Tuesday, March 26, 2013

Moving When a Family Member is Four-Legged

Lately, I've been having to deal with many "grown-up" financial issues that have baffled professionals. My husband and I had a lovely time trying to do our taxes (which are thankfully done now) due to issues with unemployment, independent contracting, and what to do when your company is shut down and doesn't actually send you a W-2...all compounded by the fact that I'm going to grad school soon and I need financial aid!

So, it's oh-so-convenient that we also need to move right now. 

Steven and I moved in together into our current apartment in late April/early May of 2012, and had only been here for about a month when our four-legged bundle of joy came bounding out of a parking lot and into our lives. Luckily, neither of us were thinking rationally when we found him, so we brushed off thoughts of the challenges of apartment living with Apple in anticipation of getting a place with a yard as soon as our lease was up...11 months later.

Well, our lease is up very soon, and we had to put in 60 days notice...which of course means that we put in the notice well before we had a place secured. Before we put in the notice, we contacted a locator that we thought we could trust, who told us that we would start a thorough search in late March.

Then, late March came, and he hadn't responded to our emails...

When he finally did contact us, he was really stand-offish and sent us four properties...but only one would actually accommodate our dog. The others required the dog to be under 35 or even 20 pounds! 

That's when I realized this wouldn't be easy. 

We started a search on our own and came across a house in Southeast Austin that we really liked, so we emailed the locator, and when he didn't respond, we called the realtor who was listing the house. He told us that he would accommodate a 70 pound dog, but then he asked his age...at only 14 months, the realtor wouldn't take him. He said he wouldn't accept a puppy.

It was difficult to realize just how hard this moving process would be. Obviously, we can't stay here because we already put in our notice. We are moving for Apple, not for ourselves, and the landlords don't want to take him. We gave him a home, but we still need someone to look at our big puppy and be willing to give us a HOUSE. 

However, it gets better. We found an agent who responds very quickly to us and is taking us out to see some properties tomorrow. I really hope that we can apply for one after we see them! She checked in advance to make sure they would take Apple, so everything should be okay on that front.

The moral of this story is that apartment living with a dog is hard, but trying to find a rental home for your dog is MUCH harder! Most apartments accept dogs, while houses don't, because the landlords are individuals who don't want to have to deal with the liability that a dog brings. (Hey, kids can destroy homes, too.) Dog ownership in a good home environment seems to be limited to those who can afford to buy a house...just another issue of doggie social justice that favors wealthy dog parents who have the credit and stability to be accepted for a mortgage. It's simply not an option for us.

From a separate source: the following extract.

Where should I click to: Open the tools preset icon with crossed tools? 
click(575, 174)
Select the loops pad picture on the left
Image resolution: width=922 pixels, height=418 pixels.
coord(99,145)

I personally think that people who provide good homes for their dogs (and treat them like children) should be able to claim them as a "dependent pet" on their tax returns. Obviously, the deduction would be less than for a child, but if you could provide documentation of regular vet appointments, training, health, etc, you could claim them. It would probably help get dogs out of shelters! But maybe it would invite too much more bureaucracy into our lives.

I guess I just have to accept that I have to pay taxes and that moving is hard. The joys of being an adult.

I'll make sure to keep this series running, as we are sure to encounter more challenges along the way of moving with Apple in tow! (Packing will be FUN)

We're a great family! Please give us a home!